● Приведённый текст:
====

У меня тут на кухне лежала книжка Зыгаря «Империя должна умереть», и ****** (кошмар. — Прим. ред.) же: я открываю первую главу, и это одновременно захватывающе и страшно, потому что сейчас все настолько то же самое. И у меня руки тоже опускаются: если сто лет назад было так, и сейчас так, то и через сто лет будет так, и есть ли вообще в этой стране смысл что-то делать. Тогда молодое поколение тоже так же начинало протестовать, были студенческие волнения, и также вышли приказы, чтобы замеченных в этом отчислять из вузов.
Я вот так много всего говорю, но на самом деле я же не знаю, что со мной станет, если я еще лет 20 проживу. Будет забавно потом сравнить свои слова в 26 лет и в 46. Что со мной станет? Может быть, я буду совсем другим.
— В той ситуации, в которой сейчас находится Россия, ты для себя решил, что лучше делать — оставаться и предпринимать что-то тут или уехать?
— Я не хочу никуда уезжать. Мне там не интересно. Там забавно, там мило, здорово оказаться там, здорово разово поработать как-нибудь. Но здесь — я этих людей люблю, я это место люблю. Зачем делать что-то там, где и так все в той или иной степени видели. Там другие проблемы, нам их не понять. То, что нас здесь волнует и касается, для них — хорошо забытое старое, если это вообще когда-то у них было. Нам же здесь пока есть с чем бороться, о чем говорить.
Нам надо быть и оставаться здесь. Тем более здесь наиумнейшие люди живут, очень чувственные, очень интеллигентные. Просто забитые. Я занимаюсь искусством, если я могу так говорить, но я же это делаю в первую очередь для людей, с которыми я здесь живу, потому что я хочу понимать их и чувствовать то, что чувствуют они. Круто, когда есть общечеловеческие вещи, но меня все равно касается то же, что людей, с которыми я здесь живу.
— Какие люди, которых ты знаешь, на твой взгляд, выделяются из этой забитой массы?
— Их полно. Тот же Филипп Авдеев. За такими людьми и есть будущее. Он и делает газету, и ставит спектакли, и в кино снимается, и помогает своим друзьям и близким. Для меня он — герой нашего времени, если говорить в положительном ключе. Есть еще Петр Скворцов. Вот это последний из андеграунда, кто будет до конца поднимать его с колен. Кирилл Серебренников.
— Есть ли у тебя планы дальше что-то снимать? Думал уже об этом?
— Я об этом подумаю (смеется), но я об этом еще не думал. Ну вот сейчас я сделал клип и пойду его монтировать после интервью.

====

● Исходный фрагмент:
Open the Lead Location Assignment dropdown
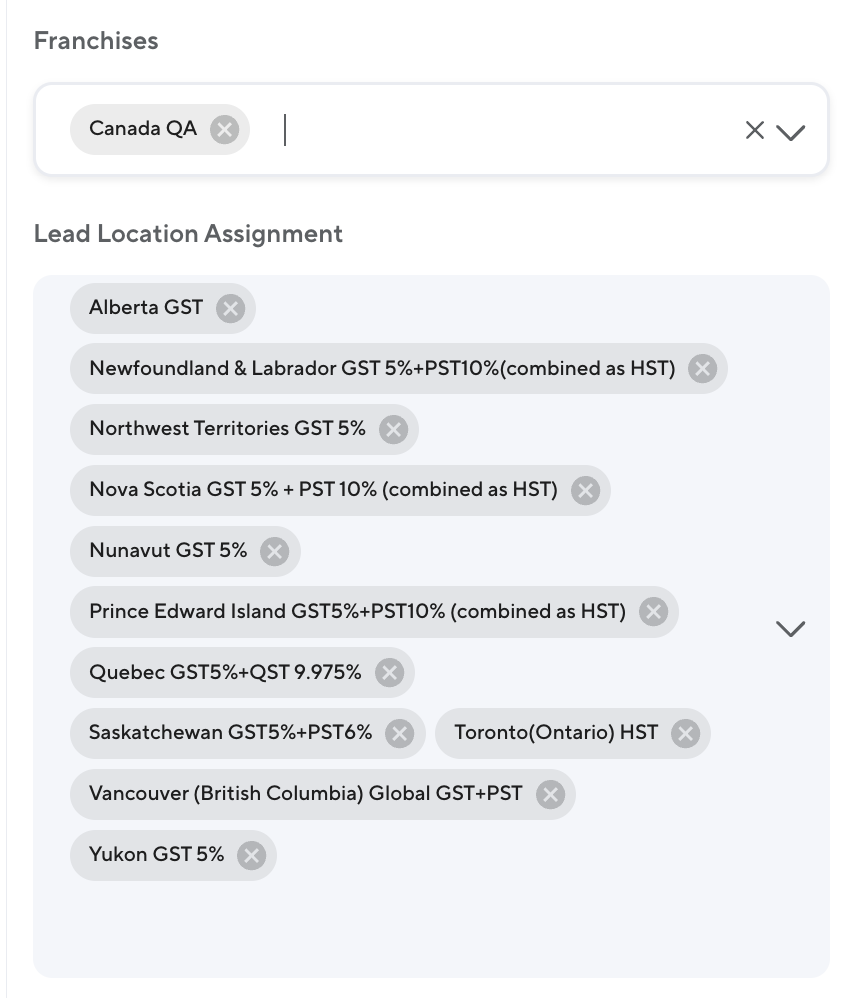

====

● Что требуется:
(1) Какая книга лежала у собеседника на кухне, согласно интервью?
(2) Воспроизведите дословно отрывок из интервью от слов «Нам надо быть» до слов «этой забитой массы?».

● Полные ответы:
(1) У собеседника на кухне лежала книга Зыгаря «Империя должна умереть».

(2)
Нам надо быть и оставаться здесь. Тем более здесь наиумнейшие люди живут, очень чувственные, очень интеллигентные. Просто забитые. Я занимаюсь искусством, если я могу так говорить, но я же это делаю в первую очередь для людей, с которыми я здесь живу, потому что я хочу понимать их и чувствовать то, что чувствуют они. Круто, когда есть общечеловеческие вещи, но меня все равно касается то же, что людей, с которыми я здесь живу.
— Какие люди, которых ты знаешь, на твой взгляд, выделяются из этой забитой массы?